Un amendement est un texte, déposé par un ou plusieurs députés, qui vise à modifier un projet ou une proposition de loi. Il y a un auteur principal, mais un amendement peut être cosigné par plusieurs députés.

Gabrielle Cathala

Gabrielle Cathala

Val-d'oise (95)

Les votes des députés et des groupes

Exposé des motifs de l'amendement

L'objectif d'un amendement est de modifier ou d'ajouter une mesure d'un projet ou d'une proposition de loi. Le ou les députés qui rédigent l'amendement écrivent également un exposé des motifs.

Le présent amendement vise à supprimer le transfert de compétence relatif à l’instruction des demandes d’agrément des assistants familiaux des services de protection maternelle et infantile vers la présidence du conseil départemental.

Le présent article prévoit en effet que, par dérogation, le président du conseil départemental puisse confier l’instruction des demandes d’agrément à un autre service du département. Si on comprend l'objectif du Gouvernement de palier au manque de moyens chronique de moyens et du manques d'effectif de la PMI par un transfert d'une partie de ses missions, ce transfert de compétence ne saurait constituer une réponse adaptée.

En douze ans, les services de PMI ont perdu près de 400 équivalents temps plein, soit 3,5 % de leurs effectifs. Cette diminution des moyens s’est accompagnée d’une baisse significative de leur activité, avec un recul annuel moyen de 4,5 % du nombre d’actes de prévention et de santé réalisés entre 2016 et 2019. Ces difficultés appellent un renforcement des moyens de la PMI, et non un retrait progressif de ses missions.

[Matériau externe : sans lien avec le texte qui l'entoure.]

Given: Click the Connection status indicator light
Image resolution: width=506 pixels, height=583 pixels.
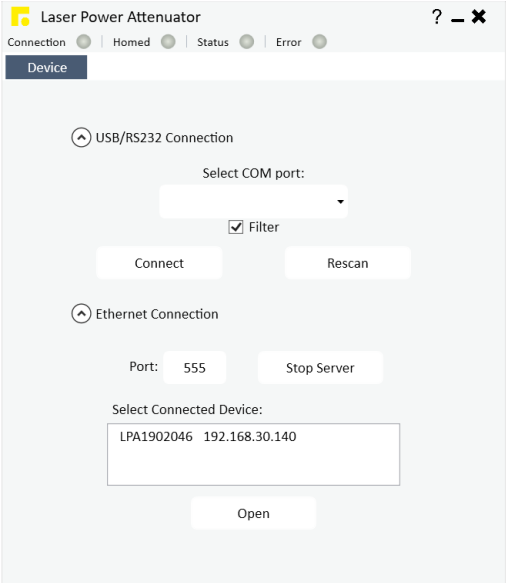Looking at the screenshot, I should click(x=84, y=42).
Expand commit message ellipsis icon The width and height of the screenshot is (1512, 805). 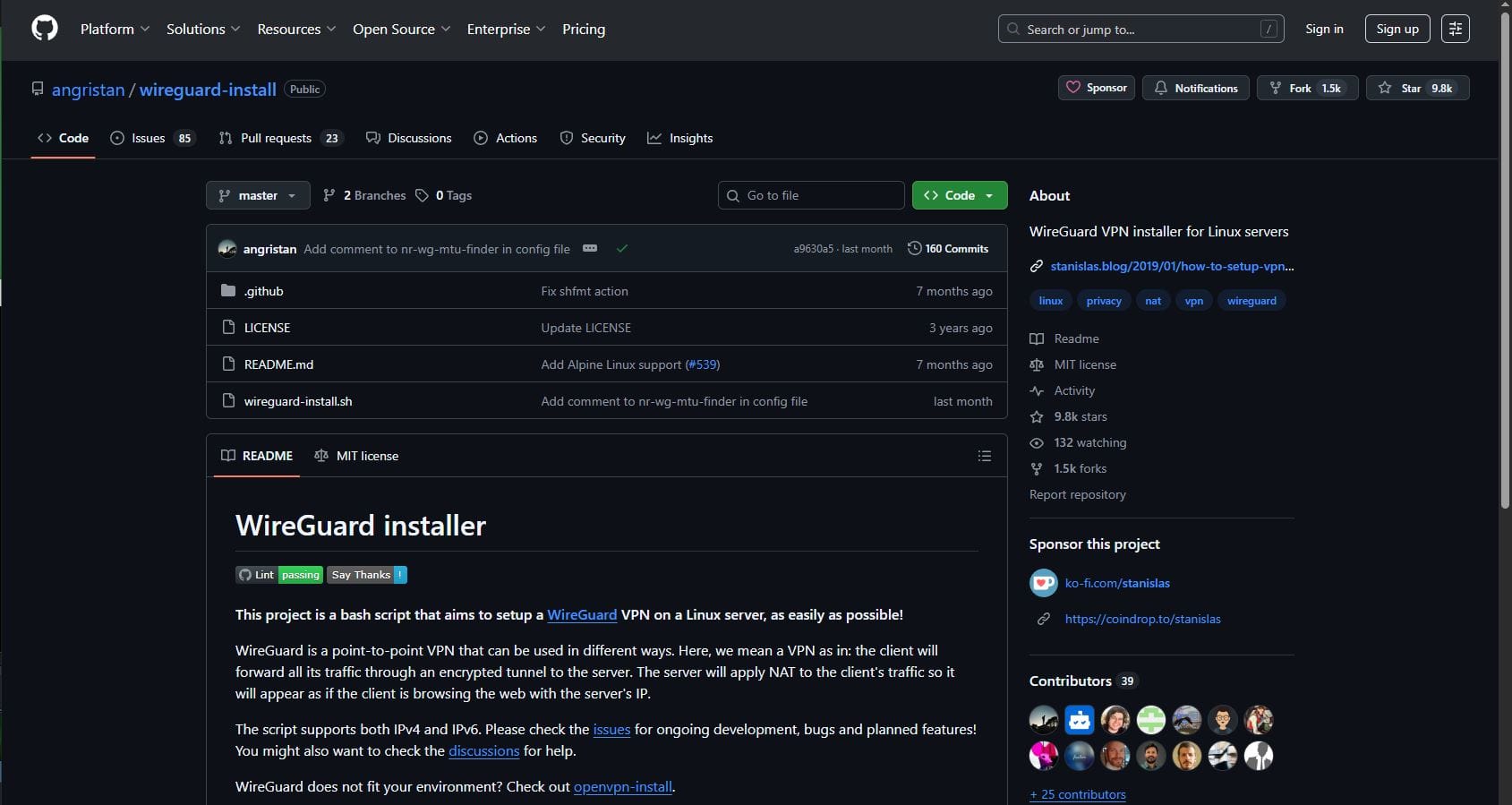point(590,249)
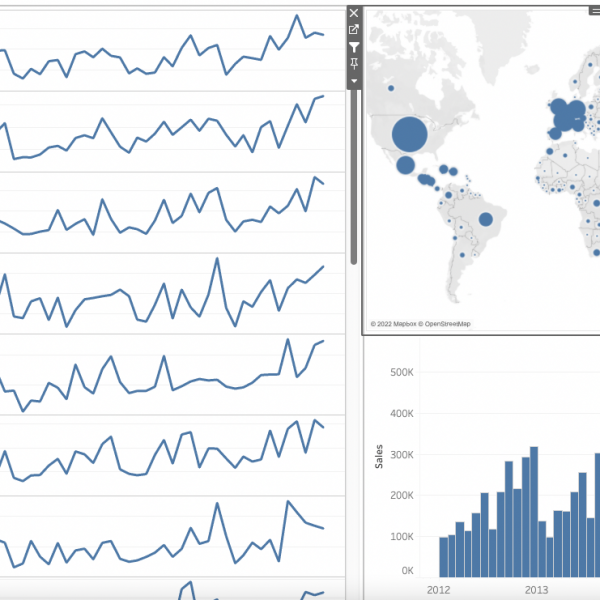
Task: Click the drag handle at map's top-right corner
Action: click(x=594, y=10)
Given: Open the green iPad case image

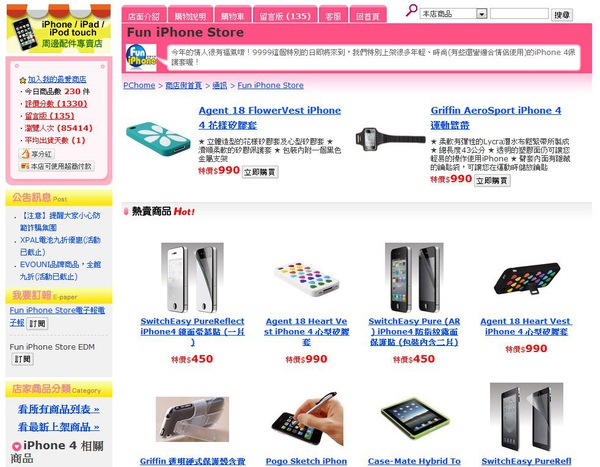Looking at the screenshot, I should 415,418.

La PMI dispose en effet d’une expertise reconnue dans l’évaluation des conditions d’accueil des enfants, fondée sur une approche pluridisciplinaire mobilisant notamment des compétences médicales, psychologiques et sociales.

Le retrait de cette compétence au profit d’autres services du département soulève également un risque de confusion entre les fonctions d’agrément et de recrutement. L’aide sociale à l’enfance, qui est le service employeur des assistants familiaux, pourrait ainsi être amenée à jouer un rôle simultané dans l’évaluation des capacités d’accueil et dans la décision de recrutement. Une telle évolution pourrait fragiliser l’indépendance de l’évaluation et soulever des interrogations quant aux garanties apportées aux assistants familiaux.

Par ailleurs, la diminution du nombre d’assistants familiaux ne résulte pas d’une défaillance de la procédure d’agrément, mais de facteurs plus larges, notamment sociaux, qui nécessitent des réponses en matière d’attractivité du métier, d'accompagnement, et de reconnaissance des conditions d’exercice.

Enfin, cette évolution risque d’accentuer les disparités territoriales dans le traitement des demandes d’agrément, alors même que les pratiques varient déjà fortement d’un département à l’autre. L’enjeu n’est pas de contourner les difficultés de la PMI en transférant ses missions, mais de lui donner les moyens d’exercer pleinement ses compétences au service de la protection des enfants.